Imię Putina ma nosić bezimienna dotąd góra o wysokości 4,5 tys. metrów nad poziomem morza w obwodzie czujskim na północy kraju. Pomysł poparli przedstawiciele tamtejszych władz lokalnych. Według kirgiskiego portalu [link=http://Akipress.org]Akipress.org[/link] sprawą zajmie się teraz parlament. Jeśli zaakceptuje propozycję Atanbajewa, Putin będzie konkurował z nieżyjącym prezydentem Borysem Jelcynem, który ma górę swojego imienia w pasmie Tien Szanu, ale w innym obwodzie Kirgizji - issyk-kulskim. Co ciekawe, szczyt Jelcyna jest wyższy od przyszłego szczytu Putina o ponad pięćset metrów.
Komentatorzy z Biszkeku sprawę góry Putina wiążą z obietnicami rosyjskiego premiera. Gdy Atanbajew składał pod koniec grudnia wizytę w Moskwie, usłyszał zapewnienia o udzieleniu Kirgizji kredytu w wysokości 200 milionów dolarów i zniesieniu cła na eksport kirgiskich paliw i smarów.
– Putin nałożył cło i je zniósł. Czy za to zasługuje na taki zaszczyt? Decyzja Atanbajewa jest absurdalna i populistyczna – mówi „Rz” kirgiski politolog Marat Kazakbajew. – Takie praktyki były stosowane za czasów sowieckich. Atanbajew mógłby wybrać rodzimego bohatera, a nie obcokrajowca. Nasi politycy wolą jednak szukać wzorców gdzie indziej.
O decyzji kirgiskiego premiera portal Centrasia.ru pisze: „To prezent dla wpływowego kolegi czy pokaz prorosyjskości? I czy hojny podarunek sprawi, że elity w Moskwie staną się lepsze dla Kirgizów? Bezimiennych wierzchołków gór w Kirgizji jest jeszcze sporo...”. W tadżyckich górach szczyt swojego imienia (najwyższy w ZSRR, ponad 7 tys. metrów) do 1962 r. miał Stalin.
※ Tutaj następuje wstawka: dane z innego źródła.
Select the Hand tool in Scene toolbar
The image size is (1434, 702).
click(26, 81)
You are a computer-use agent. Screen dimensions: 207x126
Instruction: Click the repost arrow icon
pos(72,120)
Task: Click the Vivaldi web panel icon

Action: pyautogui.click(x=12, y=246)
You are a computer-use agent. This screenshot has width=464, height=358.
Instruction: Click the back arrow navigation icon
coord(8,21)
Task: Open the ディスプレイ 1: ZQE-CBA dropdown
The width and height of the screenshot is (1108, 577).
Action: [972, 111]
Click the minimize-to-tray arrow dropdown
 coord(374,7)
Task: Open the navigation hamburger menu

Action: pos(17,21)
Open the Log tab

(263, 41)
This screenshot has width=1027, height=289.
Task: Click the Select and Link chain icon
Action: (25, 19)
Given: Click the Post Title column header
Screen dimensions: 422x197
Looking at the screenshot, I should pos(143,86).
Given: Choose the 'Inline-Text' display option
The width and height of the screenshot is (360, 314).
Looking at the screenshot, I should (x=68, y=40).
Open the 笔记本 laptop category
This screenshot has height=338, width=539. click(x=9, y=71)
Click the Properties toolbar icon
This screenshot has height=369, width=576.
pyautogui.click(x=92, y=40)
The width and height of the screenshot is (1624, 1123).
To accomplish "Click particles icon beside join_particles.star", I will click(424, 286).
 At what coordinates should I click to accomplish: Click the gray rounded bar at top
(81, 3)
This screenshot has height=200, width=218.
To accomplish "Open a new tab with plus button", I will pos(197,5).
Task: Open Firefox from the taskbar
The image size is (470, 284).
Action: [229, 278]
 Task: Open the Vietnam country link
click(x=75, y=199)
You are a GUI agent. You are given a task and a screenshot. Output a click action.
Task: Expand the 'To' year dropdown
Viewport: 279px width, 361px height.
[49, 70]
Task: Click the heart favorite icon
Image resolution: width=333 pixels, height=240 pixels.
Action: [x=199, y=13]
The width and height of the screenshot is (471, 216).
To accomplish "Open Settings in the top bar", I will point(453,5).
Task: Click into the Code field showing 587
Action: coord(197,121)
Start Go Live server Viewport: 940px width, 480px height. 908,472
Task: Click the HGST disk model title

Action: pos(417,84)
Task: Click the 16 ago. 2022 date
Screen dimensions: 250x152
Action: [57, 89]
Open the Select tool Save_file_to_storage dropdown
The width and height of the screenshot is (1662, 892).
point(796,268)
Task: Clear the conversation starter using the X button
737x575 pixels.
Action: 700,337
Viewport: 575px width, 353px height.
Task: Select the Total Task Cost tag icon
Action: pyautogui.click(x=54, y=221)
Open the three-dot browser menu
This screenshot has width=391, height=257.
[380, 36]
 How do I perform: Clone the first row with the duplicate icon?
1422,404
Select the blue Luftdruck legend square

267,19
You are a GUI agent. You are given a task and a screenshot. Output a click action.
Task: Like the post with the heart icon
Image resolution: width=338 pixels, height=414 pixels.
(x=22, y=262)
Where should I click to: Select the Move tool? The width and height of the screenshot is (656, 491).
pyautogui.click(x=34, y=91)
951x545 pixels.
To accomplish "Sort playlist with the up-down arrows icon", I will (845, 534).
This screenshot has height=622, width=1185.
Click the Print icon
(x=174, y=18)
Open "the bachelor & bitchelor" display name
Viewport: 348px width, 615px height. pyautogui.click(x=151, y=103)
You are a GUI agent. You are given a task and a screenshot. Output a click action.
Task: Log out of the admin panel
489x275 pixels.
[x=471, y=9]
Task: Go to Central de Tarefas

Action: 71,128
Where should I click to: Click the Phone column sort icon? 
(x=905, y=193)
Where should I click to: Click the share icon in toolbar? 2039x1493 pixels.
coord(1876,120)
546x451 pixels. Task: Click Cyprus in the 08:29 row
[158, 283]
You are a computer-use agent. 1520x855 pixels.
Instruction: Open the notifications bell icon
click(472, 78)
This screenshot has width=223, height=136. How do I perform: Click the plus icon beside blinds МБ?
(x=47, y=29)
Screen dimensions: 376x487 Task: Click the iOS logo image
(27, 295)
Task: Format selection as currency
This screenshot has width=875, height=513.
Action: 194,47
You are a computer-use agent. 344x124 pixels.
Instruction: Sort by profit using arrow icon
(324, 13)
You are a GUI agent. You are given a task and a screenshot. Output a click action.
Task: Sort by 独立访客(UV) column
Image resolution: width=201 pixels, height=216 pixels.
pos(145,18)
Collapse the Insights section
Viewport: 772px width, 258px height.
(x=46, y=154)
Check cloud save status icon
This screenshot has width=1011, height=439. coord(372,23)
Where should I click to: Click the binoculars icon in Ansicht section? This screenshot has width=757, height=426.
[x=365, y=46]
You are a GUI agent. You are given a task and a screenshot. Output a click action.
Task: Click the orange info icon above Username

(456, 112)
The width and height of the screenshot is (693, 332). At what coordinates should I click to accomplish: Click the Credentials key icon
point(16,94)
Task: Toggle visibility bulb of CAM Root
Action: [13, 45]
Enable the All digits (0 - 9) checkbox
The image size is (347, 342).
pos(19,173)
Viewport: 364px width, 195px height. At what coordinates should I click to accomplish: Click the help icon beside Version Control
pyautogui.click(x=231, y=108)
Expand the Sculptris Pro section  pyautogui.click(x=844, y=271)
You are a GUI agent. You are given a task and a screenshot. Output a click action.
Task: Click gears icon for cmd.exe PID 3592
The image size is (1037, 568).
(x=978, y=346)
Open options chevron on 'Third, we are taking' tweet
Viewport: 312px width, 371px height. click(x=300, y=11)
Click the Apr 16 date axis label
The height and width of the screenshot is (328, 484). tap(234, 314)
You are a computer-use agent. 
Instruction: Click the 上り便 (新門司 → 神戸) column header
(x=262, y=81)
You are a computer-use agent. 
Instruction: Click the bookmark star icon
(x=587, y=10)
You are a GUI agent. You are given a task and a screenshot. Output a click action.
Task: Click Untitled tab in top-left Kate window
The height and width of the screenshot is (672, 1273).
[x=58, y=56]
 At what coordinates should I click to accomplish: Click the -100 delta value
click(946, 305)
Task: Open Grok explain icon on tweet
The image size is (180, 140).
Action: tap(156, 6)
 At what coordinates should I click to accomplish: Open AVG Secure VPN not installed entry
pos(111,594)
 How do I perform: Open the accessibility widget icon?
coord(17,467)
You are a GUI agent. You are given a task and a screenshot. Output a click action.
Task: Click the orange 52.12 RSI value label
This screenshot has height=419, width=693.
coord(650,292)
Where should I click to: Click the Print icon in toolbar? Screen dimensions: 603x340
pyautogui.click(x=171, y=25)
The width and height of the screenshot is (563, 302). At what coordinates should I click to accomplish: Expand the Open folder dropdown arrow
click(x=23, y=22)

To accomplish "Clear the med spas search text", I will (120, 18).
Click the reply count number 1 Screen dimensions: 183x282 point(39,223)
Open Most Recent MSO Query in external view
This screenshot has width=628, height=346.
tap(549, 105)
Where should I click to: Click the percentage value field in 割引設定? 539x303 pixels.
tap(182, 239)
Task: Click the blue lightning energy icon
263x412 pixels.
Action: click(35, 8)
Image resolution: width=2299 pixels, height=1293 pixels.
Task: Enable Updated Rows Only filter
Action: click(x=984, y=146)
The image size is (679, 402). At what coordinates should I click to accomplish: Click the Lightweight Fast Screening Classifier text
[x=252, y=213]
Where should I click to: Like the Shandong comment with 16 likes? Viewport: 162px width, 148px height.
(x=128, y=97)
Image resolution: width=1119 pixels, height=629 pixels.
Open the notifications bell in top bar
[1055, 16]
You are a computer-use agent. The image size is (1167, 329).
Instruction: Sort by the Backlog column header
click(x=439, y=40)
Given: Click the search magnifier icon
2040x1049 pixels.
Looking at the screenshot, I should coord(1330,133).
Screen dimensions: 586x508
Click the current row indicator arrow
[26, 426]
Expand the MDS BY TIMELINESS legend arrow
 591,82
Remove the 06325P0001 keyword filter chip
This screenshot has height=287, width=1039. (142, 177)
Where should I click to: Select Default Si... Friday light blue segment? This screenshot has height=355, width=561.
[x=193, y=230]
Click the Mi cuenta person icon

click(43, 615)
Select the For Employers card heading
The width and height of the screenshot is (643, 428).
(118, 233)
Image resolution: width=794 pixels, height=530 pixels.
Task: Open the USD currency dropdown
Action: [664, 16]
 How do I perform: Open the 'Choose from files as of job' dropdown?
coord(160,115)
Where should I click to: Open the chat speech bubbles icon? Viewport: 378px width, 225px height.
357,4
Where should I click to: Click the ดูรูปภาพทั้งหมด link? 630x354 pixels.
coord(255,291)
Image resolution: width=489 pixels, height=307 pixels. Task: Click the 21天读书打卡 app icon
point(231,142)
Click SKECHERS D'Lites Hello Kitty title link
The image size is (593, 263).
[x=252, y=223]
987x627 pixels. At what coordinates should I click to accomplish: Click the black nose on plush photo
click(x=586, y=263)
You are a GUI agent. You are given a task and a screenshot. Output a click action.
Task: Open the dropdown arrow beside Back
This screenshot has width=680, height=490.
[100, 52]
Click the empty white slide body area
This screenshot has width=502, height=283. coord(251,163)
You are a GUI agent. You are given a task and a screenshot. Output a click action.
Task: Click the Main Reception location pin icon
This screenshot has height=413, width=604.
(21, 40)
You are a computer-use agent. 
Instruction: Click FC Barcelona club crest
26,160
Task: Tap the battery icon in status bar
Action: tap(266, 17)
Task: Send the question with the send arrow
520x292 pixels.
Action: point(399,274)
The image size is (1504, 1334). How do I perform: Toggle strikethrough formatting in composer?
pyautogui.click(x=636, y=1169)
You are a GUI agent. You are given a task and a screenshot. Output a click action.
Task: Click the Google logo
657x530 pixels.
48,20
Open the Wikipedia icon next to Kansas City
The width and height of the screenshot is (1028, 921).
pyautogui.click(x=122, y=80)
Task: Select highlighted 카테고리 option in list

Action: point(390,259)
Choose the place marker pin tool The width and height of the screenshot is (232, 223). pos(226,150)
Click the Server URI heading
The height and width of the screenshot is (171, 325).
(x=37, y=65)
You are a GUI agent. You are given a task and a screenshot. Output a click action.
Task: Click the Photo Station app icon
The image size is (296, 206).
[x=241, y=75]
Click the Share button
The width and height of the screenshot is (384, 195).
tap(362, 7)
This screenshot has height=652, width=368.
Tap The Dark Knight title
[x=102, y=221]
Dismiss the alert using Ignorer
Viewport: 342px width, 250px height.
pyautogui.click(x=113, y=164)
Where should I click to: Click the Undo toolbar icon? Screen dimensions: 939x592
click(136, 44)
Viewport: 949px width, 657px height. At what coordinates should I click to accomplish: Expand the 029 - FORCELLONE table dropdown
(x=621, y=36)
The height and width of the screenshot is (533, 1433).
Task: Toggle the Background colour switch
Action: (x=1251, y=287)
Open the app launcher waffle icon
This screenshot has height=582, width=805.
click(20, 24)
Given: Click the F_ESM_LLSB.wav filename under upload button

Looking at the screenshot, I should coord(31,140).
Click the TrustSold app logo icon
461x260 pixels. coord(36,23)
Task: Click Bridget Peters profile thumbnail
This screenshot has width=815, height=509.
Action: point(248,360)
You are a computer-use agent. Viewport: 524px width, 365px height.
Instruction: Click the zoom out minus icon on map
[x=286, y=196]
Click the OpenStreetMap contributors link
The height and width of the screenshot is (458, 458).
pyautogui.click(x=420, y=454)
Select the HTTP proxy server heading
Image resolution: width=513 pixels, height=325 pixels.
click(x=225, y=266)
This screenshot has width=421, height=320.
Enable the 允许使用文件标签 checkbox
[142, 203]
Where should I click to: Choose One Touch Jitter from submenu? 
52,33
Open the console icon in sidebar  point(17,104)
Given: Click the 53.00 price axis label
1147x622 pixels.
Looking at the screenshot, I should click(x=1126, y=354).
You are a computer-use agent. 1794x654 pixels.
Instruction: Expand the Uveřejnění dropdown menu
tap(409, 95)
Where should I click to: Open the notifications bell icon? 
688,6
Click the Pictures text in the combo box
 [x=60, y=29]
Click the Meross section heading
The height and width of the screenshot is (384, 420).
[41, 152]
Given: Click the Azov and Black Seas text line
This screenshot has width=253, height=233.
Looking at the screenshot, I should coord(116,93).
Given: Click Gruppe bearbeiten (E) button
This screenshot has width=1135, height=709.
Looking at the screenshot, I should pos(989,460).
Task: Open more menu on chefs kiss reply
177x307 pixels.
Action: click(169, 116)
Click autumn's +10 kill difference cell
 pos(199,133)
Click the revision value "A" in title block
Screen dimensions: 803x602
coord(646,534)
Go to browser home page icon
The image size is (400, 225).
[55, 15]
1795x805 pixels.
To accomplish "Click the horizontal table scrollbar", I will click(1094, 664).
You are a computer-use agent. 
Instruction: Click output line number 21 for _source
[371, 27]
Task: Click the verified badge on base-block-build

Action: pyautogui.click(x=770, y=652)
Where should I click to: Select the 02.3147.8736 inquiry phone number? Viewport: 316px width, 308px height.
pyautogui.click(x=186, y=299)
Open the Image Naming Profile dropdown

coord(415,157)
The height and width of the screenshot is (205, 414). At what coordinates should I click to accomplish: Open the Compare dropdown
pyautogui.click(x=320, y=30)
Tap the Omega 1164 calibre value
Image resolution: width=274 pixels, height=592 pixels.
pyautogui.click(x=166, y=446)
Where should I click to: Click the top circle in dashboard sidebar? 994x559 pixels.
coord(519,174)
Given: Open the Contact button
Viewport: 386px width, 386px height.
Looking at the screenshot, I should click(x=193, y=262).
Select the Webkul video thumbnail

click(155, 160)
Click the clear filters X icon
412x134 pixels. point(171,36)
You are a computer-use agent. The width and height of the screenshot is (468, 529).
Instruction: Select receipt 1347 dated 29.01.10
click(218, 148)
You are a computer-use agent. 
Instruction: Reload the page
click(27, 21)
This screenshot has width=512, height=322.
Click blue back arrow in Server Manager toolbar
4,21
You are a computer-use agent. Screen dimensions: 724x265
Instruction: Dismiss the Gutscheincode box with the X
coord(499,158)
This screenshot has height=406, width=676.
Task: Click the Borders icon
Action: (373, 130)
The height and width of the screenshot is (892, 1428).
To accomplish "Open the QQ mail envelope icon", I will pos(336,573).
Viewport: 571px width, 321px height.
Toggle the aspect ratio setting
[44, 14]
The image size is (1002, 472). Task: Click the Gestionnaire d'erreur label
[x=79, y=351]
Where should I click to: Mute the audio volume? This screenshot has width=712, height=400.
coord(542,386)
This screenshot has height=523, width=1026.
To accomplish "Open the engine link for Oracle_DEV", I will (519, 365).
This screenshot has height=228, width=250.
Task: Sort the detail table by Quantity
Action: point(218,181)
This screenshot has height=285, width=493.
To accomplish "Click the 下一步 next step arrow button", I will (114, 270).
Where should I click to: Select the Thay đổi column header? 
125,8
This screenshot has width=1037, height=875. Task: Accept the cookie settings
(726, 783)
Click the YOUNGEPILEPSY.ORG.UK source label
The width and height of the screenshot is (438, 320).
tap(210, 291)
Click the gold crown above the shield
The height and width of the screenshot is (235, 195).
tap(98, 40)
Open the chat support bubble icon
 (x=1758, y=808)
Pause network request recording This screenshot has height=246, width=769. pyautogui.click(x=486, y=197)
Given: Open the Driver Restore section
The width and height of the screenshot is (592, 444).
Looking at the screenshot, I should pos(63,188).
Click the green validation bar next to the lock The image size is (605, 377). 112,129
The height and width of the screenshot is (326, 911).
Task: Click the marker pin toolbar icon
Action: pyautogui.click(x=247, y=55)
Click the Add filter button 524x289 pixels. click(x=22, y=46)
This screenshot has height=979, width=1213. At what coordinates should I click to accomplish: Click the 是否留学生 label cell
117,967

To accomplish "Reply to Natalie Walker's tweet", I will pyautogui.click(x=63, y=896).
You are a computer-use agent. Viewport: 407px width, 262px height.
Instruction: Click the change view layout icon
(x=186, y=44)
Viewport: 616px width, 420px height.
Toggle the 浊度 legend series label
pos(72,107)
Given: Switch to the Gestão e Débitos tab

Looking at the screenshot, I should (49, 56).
Później nazwę zmieniono na Szczyt Komunizmu, a od 1998 r. nosi imię Ismaiła Samaniego, założyciela irańskiej dynastii Samanidów.
W 2009 r. parlament autonomicznej republiki Ałtaju w granicach Rosji zaproponował nazwanie miejscowej góry imieniem Gazpromu. W listopadzie ubiegłego roku deputowani gruzińskiego parlamentu wpadli na pomysł, by jednemu ze szczytów nadać imię prezydenta USA Baracka Obamy.
Putin ma zresztą sam doświadczenie w nazywaniu szczytów górskich. W 2008 roku zdecydował, że górski grzbiet w Osetii Północnej na Kaukazie będzie nosić nazwę Rosyjskich Kontrwywiadowców.